Texte fourni =
↓

Danse avec les requins
à Fakarava
par Pierre
Sagant
DANCING WITH THE SHARKS A FAKARAVA: |
||
Si demain , les jeux
olympiques des plus belles destinations plongée étaient créés, nul doute
que la Polynésie constituerait une des plus importantes délégations. Emmenée par ses champions historiques -Moorea et son feeding, ou Rangirora et sa grotte -une vingtaine de sites pourraient représenter la centaine d'îles des 5 archipels qui couvrent un territoire aussi grand que l'Europe en plein milieu du pacifique. Mais les anciens champions à la réputation sûre , ferraient bien de se méfier de la dernière star naissante dont les recruteurs - pionniers des nouvelles destinations- disent qu'elle sera la championne de demain. Son nom: Tuamotu (du nom du plus grand des archipels de la Polynésie), son prénom: Fakarava , désignant le nom de cet atoll géant , situé à 250 milles au nord est de Tahiti; 100 milles à l'est de Rangirora , sa grande soeur. |
||
DANCING WITH THE SHARKS A FAKARAVA:
Arrivé par l'avion quotidien de Papeete, nous découvrons d'en haut notre nouveau
terrain de jeu qui nous parait immédiatement immense.
Fakarava représente l'atoll typique , avec son lagon intérieur couleur bleu
carte postale, et son anneau de corail concentrant la vie humaine. Ce lagon
là est immense , plus de 1000 km2 , encerclé par une barrière composée de
milliers de "motu" (îlots ) où les cocotiers représentent l'exception verte.
Avant de poser nos roues sur le bitume , notre œil vif de chercheur d'or a
repéré la plus belle des mines: la grande passe situé au nord de l'atoll ,
proche de l'aéroport et du village principal. C'est là que l'on nous a prédit
de voir en une plongée la version " remastérisée avec make of " du film retraçant
nos 10 années de mer rouge , Maldives, Indonésie, Caraïbes ou océan indien
. Tout cela parait un peu extravagant et notre impatience grandit pour aller
vérifier que la mariée est aussi belle que rêvée.

↑

Jeu de données =
↓

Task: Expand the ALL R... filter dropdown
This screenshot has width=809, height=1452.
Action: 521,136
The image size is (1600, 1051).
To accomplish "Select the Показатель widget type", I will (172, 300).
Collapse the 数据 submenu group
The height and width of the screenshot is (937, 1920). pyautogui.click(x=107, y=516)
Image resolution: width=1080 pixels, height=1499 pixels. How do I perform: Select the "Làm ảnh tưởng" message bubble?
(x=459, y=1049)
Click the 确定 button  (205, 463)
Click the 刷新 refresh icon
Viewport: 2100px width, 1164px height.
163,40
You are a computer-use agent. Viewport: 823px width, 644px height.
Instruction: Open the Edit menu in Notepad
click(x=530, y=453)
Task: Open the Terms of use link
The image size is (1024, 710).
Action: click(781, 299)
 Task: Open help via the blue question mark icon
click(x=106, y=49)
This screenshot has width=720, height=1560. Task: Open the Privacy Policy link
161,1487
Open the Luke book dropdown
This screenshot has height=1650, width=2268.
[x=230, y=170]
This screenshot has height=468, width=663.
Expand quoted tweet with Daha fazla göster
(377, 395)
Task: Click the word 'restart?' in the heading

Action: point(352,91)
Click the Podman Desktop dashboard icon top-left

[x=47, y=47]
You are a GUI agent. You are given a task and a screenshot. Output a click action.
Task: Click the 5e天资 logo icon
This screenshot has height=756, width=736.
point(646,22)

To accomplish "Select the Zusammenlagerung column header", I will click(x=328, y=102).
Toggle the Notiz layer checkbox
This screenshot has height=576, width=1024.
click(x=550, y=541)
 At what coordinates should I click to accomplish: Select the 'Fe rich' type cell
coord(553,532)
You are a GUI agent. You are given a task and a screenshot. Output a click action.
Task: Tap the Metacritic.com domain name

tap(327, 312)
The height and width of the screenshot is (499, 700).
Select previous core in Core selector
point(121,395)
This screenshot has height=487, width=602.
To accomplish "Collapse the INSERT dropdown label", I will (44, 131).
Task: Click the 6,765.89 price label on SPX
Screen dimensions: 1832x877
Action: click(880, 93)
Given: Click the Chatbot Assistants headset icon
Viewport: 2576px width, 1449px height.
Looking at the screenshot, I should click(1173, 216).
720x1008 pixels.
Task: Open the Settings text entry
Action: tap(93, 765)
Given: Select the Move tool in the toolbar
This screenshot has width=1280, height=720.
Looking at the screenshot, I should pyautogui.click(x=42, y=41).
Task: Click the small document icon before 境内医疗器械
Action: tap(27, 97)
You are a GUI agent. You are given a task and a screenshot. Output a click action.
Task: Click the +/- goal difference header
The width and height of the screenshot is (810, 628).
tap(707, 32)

↑

Consignes de l'exercice =
a. Recopiez mot pour mot le passage du texte sur la plongée à Fakarava qui va de « Fakarava représente l'atoll » jusqu'à « représentent l'exception verte. ».
b. Dans la liste, reprenez à l'identique uniquement les lignes qui vont de celle contenant « Click the 刷新 refresh icon » jusqu'à celle contenant « Action: click(880, 93) », ces deux lignes comprises.

Réponses dans l'ordre =
a.
Fakarava représente l'atoll typique , avec son lagon intérieur couleur bleu
carte postale, et son anneau de corail concentrant la vie humaine. Ce lagon
là est immense , plus de 1000 km2 , encerclé par une barrière composée de
milliers de "motu" (îlots ) où les cocotiers représentent l'exception verte.

b.
Click the 刷新 refresh icon
Viewport: 2100px width, 1164px height.
163,40
You are a computer-use agent. Viewport: 823px width, 644px height.
Instruction: Open the Edit menu in Notepad
click(x=530, y=453)
Task: Open the Terms of use link
The image size is (1024, 710).
Action: click(781, 299)
 Task: Open help via the blue question mark icon
click(x=106, y=49)
This screenshot has width=720, height=1560. Task: Open the Privacy Policy link
161,1487
Open the Luke book dropdown
This screenshot has height=1650, width=2268.
[x=230, y=170]
This screenshot has height=468, width=663.
Expand quoted tweet with Daha fazla göster
(377, 395)
Task: Click the word 'restart?' in the heading

Action: point(352,91)
Click the Podman Desktop dashboard icon top-left

[x=47, y=47]
You are a GUI agent. You are given a task and a screenshot. Output a click action.
Task: Click the 5e天资 logo icon
This screenshot has height=756, width=736.
point(646,22)

To accomplish "Select the Zusammenlagerung column header", I will click(x=328, y=102).
Toggle the Notiz layer checkbox
This screenshot has height=576, width=1024.
click(x=550, y=541)
 At what coordinates should I click to accomplish: Select the 'Fe rich' type cell
coord(553,532)
You are a GUI agent. You are given a task and a screenshot. Output a click action.
Task: Tap the Metacritic.com domain name

tap(327, 312)
The height and width of the screenshot is (499, 700).
Select previous core in Core selector
point(121,395)
This screenshot has height=487, width=602.
To accomplish "Collapse the INSERT dropdown label", I will (44, 131).
Task: Click the 6,765.89 price label on SPX
Screen dimensions: 1832x877
Action: click(880, 93)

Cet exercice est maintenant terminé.